Environmental Protection Agency

The Environmental Protection Agency (EPA) is an agency of the United States federal government, charged with protecting human health and the environment. It was created in 1970 by executive order of President Richard Nixon. While it is not a Cabinet department, its administrator is nominally accorded cabinet rank. With headquarters in Washington, D.C., the EPA employs some 15,000 workers across ten regional offices.
Throughout the 1960s, the American public began to express concern that human activity was negatively affecting the environment. In response, Congress passed the National Environmental Policy Act of 1969, declaring that it was federal policy to protect the environment. President Nixon later created the EPA, reorganizing several federal agencies to consolidate the government's environmental actions.
In the 1970s, the Environmental Protection Agency was largely responsible for the enforcement of the Safe Drinking Water Act of 1974 and the Clean Water Act of 1977. Under the Clean Air Act, in 2011 the EPA began regulating greenhouse gases in the United States. Consumers of major appliances may be aware of the Energy Star program, launched in 1992 in order to foster energy efficiency.

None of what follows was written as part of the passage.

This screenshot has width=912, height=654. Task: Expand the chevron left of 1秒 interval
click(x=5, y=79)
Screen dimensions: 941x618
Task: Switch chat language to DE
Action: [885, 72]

The history of the EPA has not been without controversy. In 2007, then-administrator Stephen L. Johnson approved a document stating that climate change was threatening public welfare. The administration of George W. Bush asked him to rescind the document, which he did, issuing a revised draft. Associate Deputy Administrator Jason Burnett resigned in protest to this political pressuring of the Environmental Protection Agency.